Challenge ▸
According to the article on Nepal's stolen gods, in what year did the stolen Laxmi-Narayan statue briefly surface at Sotheby's in New York?

* begin Selected excerpt *

One day in 1984, the residents of a Patan neighbourhood woke up in the morning to notice that the Laxmi-Narayan they had been worshipping, was missing from the shrine.
The rare, androgynous composite deity of the two deities had been in the temple in Patko Tole for 800 years, where it had been venerated by generations. Having lost all hope of finding it, the community established a poor replica of Laxmi-Narayan and placed it in the shrine in 1993.
Six years after its theft, in 1990, the 12th-century statue, which is also known as Vasudeva-Kamala surfaced briefly at Sotheby’s auction house based in New York. But it vanished again after that.
Two years ago, American artist Joy Lynn Davis, who had documented Kathmandu’s stolen deities through her unique paintings, was doing a Google search of lost idols from Nepal, when she came across a grainy image of the familiar Laxmi-Narayan that she had painted (see interview).
While the Laxmi-Narayan statue is on its way back home, another deity, a 10th century Uma Mahesvar, sits at the Denver Art Museum. The Museum has also put out the ‘known’ provenance of the statue that has been in the collection of the museum since the 1980s given by Jane F. Ullman to his son, Edwin.
Patan to Denver
Uma-Mahesvar statues usually follow the same iconographic tradition, but the one that was stolen from Gahiti in the 1960s is distinct because of its unique structure.
Babulal Maharjan, 82, looks frail and does not have many memories of his youth, but remembers the deity because of his community’s reverence for this beautiful deity. Fifty years after it was stolen, Gahiti residents still preserve its base below a graffiti-scrawled wall, hoping for its eventual return.
When Nepali Times showed Babulal and his 78-year-old neighbour Babukaji Maharjan a photograph of their Uma-Mahesvar which is now in the Denver Art Museum, both immediately recognised the familiar figure.
“With Patan’s Laxmi-Narayan now making its way back home, and with rising awareness and the pressure, someday the Uma-Mahesvar will also find its way back like other gods,” says Suresh Lakhey of Patan Museum.
More than 30 stolen gods have been returned to Nepal from various museums and private collections in the past years, and although it is only a small percentage of the stolen images, it does represent a trend. Museums and collectors are now ashamed to exhibit stolen artifacts.
Another activist has been trying to draw attention to Nepal’s stolen gods, but in a slightly different way. In Bhaktapur, architect Rabindra Puri is setting up a museum with replicas of trafficked cultural heritage, including Patan’s Laxmi-Narayan.
Puri’s Museum of Stolen Gods at the Toni Hagen House in Bhaktapur is set to open in 2022, and already has duplicates made of 36 stolen stone statues. He says: “Our gods are merely an art object in the international market to be auctioned for thousands of dollars. But for us, all of these artefacts hold cultural and religious significance that represents our values.”

* end Selected excerpt *
* begin Extracted records *

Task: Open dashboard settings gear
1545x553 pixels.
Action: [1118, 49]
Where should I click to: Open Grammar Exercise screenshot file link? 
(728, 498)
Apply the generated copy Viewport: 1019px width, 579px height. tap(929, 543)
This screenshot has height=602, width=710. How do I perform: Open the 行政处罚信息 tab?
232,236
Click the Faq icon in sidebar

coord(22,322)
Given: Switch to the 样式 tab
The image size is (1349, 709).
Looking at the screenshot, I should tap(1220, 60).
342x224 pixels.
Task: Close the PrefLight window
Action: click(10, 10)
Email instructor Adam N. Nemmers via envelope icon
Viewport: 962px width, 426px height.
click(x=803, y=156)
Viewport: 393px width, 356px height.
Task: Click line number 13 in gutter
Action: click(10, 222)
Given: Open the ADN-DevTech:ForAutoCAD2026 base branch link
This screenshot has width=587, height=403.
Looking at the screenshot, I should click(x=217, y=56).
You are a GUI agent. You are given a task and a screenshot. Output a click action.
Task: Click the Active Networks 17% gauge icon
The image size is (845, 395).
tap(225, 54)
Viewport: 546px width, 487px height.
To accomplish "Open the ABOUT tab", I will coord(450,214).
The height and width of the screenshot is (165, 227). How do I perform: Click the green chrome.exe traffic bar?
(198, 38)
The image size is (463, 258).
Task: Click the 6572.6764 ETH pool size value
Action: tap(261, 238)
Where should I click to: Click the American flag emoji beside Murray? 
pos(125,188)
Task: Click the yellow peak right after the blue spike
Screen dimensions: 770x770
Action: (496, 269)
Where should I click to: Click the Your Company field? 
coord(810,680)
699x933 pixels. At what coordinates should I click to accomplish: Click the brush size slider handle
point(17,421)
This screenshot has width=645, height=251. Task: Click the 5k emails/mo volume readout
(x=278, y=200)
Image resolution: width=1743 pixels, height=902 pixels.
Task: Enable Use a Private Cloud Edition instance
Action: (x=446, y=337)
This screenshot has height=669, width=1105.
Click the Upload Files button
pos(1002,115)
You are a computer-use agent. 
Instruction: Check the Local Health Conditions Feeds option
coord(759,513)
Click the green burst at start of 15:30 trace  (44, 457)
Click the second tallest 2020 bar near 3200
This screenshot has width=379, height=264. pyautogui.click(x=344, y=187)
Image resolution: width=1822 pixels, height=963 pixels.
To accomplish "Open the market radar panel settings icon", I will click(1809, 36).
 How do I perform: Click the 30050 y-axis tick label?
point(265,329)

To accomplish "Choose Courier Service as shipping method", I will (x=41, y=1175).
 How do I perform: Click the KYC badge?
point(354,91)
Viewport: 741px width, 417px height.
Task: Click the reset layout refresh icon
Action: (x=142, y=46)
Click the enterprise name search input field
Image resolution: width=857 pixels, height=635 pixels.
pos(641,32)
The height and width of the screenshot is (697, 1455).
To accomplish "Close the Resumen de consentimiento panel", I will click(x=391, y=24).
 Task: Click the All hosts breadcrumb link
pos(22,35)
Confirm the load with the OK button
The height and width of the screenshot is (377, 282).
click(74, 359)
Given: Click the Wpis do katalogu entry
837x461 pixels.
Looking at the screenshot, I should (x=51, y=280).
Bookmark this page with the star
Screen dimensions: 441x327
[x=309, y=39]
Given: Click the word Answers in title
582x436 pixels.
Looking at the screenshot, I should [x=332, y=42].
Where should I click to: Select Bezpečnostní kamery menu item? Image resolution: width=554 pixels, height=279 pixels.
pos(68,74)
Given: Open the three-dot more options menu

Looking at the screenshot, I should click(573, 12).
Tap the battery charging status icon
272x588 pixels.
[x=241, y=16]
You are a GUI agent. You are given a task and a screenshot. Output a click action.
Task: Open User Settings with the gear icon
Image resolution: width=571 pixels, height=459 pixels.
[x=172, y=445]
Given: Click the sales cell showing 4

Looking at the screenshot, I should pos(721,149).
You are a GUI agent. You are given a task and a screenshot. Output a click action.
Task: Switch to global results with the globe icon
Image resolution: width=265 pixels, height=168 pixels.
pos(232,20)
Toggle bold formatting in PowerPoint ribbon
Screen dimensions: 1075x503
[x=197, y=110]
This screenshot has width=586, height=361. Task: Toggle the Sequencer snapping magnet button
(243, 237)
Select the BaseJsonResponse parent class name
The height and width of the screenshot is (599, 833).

* end Extracted records *

Response for this exercise ▸
1990